DIRECTIONS FOR THIS TASK: Return, character for character, the lines of the records from the start through the line containing "Action: click(x=268, y=67)", both ends included.

Collected data
-- start --

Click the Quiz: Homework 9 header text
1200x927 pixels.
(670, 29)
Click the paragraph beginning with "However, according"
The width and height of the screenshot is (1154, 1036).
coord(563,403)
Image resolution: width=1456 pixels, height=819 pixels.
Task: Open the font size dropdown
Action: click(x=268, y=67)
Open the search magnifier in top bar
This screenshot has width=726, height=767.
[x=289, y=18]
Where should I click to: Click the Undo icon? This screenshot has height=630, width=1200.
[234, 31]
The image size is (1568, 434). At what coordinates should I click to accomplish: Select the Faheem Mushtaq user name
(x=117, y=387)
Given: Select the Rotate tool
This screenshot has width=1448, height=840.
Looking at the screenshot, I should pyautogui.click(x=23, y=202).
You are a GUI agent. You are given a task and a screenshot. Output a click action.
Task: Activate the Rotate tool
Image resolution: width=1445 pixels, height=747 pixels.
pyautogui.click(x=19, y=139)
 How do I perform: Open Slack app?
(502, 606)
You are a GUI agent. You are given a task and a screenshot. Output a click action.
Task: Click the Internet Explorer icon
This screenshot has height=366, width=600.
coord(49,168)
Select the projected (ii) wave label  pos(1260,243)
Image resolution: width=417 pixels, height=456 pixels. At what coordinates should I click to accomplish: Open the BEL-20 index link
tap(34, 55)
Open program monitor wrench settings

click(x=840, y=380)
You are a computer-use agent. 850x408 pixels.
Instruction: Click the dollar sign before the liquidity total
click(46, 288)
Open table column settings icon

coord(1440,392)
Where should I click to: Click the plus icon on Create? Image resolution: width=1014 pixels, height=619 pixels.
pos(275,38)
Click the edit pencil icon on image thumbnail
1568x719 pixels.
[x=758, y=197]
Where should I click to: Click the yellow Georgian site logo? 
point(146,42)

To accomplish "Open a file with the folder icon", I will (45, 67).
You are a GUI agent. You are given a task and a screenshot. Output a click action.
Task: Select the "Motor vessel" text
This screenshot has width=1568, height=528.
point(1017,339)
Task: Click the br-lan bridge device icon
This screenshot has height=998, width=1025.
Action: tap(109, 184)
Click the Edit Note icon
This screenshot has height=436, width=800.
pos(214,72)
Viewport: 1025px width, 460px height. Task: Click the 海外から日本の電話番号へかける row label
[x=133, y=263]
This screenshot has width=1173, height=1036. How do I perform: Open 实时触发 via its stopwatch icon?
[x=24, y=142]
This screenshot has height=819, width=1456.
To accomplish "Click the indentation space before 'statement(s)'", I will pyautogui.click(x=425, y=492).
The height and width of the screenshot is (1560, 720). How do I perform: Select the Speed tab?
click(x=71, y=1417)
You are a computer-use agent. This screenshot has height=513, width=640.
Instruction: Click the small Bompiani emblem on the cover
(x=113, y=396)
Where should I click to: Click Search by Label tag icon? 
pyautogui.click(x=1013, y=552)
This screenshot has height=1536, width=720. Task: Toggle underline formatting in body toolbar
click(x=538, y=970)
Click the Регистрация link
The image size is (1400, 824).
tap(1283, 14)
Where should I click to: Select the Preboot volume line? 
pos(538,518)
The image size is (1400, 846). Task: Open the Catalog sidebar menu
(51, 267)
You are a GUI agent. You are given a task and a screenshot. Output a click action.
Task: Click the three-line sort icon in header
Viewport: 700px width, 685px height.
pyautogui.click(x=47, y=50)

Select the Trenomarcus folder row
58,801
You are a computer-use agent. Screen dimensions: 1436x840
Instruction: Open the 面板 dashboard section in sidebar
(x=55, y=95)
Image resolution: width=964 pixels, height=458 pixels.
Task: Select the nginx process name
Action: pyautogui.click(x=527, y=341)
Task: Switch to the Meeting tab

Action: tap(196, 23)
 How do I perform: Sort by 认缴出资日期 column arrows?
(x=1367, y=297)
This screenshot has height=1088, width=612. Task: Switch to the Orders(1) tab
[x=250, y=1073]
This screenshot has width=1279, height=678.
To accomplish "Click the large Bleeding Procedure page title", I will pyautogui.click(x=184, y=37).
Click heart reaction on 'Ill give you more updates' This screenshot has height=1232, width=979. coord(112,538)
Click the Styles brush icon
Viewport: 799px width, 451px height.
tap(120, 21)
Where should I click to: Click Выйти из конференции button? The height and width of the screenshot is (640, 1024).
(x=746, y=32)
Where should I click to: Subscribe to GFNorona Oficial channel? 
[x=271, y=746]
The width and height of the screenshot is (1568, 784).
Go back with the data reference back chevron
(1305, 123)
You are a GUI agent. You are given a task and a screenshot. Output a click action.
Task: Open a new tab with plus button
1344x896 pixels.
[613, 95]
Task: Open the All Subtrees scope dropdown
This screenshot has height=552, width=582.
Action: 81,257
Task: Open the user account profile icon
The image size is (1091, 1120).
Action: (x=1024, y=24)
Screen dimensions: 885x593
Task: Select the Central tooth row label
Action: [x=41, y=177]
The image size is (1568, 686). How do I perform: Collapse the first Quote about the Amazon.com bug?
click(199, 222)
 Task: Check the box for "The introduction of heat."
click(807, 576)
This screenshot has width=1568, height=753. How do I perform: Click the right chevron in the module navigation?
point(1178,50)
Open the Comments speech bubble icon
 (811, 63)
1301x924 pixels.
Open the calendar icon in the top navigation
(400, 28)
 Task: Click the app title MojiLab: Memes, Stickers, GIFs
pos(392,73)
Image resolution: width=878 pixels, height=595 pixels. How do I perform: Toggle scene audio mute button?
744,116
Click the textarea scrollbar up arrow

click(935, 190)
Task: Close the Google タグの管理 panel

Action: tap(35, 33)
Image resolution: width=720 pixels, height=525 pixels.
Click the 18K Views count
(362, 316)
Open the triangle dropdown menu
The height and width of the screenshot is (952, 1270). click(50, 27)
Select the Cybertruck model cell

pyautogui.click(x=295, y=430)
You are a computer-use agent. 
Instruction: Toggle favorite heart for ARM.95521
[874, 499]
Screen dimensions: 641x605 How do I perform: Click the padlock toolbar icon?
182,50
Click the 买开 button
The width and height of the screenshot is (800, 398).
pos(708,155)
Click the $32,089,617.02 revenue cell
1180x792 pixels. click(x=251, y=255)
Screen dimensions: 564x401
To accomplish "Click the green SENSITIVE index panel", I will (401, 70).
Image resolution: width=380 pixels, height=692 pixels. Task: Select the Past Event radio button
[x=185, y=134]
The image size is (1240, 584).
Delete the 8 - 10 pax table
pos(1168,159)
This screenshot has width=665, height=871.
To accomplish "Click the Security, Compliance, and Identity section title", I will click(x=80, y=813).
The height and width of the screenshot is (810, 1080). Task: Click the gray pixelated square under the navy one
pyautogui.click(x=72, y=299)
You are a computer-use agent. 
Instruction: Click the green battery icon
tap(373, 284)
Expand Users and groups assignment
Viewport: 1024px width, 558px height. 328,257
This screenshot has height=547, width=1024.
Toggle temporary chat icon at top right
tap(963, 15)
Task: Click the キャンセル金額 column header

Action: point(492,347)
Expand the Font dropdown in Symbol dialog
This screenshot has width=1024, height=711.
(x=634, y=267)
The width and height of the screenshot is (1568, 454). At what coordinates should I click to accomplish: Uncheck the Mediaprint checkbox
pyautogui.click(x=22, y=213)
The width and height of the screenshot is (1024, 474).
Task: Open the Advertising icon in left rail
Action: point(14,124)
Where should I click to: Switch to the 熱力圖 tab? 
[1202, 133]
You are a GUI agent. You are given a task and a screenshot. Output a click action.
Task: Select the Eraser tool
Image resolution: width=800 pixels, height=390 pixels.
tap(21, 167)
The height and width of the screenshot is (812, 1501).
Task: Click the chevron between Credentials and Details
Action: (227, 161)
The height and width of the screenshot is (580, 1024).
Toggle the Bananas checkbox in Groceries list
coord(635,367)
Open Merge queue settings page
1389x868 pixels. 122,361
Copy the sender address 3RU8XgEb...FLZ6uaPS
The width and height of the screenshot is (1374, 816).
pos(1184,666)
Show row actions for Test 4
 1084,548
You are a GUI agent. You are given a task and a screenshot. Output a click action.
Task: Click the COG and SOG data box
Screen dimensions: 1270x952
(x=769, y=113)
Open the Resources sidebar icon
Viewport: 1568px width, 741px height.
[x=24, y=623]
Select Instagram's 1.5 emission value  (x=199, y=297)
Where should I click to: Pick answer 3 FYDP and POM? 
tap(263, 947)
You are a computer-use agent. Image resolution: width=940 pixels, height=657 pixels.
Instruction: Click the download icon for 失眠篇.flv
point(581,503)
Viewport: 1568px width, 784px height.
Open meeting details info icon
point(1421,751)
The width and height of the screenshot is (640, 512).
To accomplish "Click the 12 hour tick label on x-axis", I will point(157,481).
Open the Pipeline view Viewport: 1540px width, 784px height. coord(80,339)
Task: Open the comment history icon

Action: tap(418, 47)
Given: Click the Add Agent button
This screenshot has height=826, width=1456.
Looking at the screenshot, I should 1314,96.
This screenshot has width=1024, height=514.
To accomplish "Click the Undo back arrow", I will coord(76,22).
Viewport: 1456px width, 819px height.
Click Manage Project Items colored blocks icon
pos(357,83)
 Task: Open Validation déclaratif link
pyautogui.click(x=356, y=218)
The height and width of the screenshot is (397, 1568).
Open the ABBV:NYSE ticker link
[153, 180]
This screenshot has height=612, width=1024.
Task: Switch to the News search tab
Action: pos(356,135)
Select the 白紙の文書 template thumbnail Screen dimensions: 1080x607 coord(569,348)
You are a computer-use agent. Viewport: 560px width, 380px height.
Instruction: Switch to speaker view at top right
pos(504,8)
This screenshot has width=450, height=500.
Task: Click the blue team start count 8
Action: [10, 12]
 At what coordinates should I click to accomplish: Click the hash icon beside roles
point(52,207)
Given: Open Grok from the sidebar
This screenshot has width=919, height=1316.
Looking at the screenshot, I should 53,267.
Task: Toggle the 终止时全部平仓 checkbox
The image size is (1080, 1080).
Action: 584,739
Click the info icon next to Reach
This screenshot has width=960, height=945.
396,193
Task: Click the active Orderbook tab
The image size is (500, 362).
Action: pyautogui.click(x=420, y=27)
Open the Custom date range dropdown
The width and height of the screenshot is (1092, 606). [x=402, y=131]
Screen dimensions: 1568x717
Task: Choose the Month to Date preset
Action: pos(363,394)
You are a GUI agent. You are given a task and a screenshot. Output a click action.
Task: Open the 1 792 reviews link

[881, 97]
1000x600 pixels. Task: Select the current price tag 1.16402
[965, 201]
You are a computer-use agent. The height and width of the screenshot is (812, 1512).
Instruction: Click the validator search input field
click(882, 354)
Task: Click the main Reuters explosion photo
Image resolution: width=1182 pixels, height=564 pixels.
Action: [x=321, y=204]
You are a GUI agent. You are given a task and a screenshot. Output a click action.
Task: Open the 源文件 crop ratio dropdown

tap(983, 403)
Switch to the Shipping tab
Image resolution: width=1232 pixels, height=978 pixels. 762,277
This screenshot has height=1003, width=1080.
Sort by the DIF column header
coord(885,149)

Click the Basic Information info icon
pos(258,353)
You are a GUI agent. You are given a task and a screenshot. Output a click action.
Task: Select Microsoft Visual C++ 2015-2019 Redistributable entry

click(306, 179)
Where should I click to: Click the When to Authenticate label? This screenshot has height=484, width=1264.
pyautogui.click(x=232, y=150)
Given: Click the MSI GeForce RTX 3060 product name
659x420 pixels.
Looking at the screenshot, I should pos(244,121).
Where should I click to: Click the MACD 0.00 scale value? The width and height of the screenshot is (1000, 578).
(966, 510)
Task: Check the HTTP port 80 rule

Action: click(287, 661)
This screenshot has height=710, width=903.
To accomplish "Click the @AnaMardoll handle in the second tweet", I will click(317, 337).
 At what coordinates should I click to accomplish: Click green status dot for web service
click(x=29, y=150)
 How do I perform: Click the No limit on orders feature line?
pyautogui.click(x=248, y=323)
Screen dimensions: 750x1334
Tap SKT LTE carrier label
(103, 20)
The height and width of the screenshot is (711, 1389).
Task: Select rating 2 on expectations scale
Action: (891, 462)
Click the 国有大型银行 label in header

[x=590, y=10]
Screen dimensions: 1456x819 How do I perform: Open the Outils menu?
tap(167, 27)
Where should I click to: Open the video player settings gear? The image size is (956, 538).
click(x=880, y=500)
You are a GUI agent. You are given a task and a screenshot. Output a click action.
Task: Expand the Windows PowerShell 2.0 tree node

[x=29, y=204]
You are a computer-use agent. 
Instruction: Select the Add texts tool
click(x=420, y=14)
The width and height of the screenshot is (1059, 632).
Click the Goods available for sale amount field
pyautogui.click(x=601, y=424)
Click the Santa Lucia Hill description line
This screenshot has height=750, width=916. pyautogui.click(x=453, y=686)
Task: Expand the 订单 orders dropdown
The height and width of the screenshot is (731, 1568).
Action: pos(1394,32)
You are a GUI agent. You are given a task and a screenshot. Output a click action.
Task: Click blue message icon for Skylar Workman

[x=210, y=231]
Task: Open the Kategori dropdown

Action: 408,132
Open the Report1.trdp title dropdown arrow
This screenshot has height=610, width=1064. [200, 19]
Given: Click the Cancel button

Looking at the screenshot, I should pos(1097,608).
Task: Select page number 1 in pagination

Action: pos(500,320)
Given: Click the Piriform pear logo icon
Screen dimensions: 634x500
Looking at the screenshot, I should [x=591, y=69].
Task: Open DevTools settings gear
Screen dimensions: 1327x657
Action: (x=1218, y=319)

-- end --

WRITTEN RESPONSE:
Click the Quiz: Homework 9 header text
1200x927 pixels.
(670, 29)
Click the paragraph beginning with "However, according"
The width and height of the screenshot is (1154, 1036).
coord(563,403)
Image resolution: width=1456 pixels, height=819 pixels.
Task: Open the font size dropdown
Action: click(x=268, y=67)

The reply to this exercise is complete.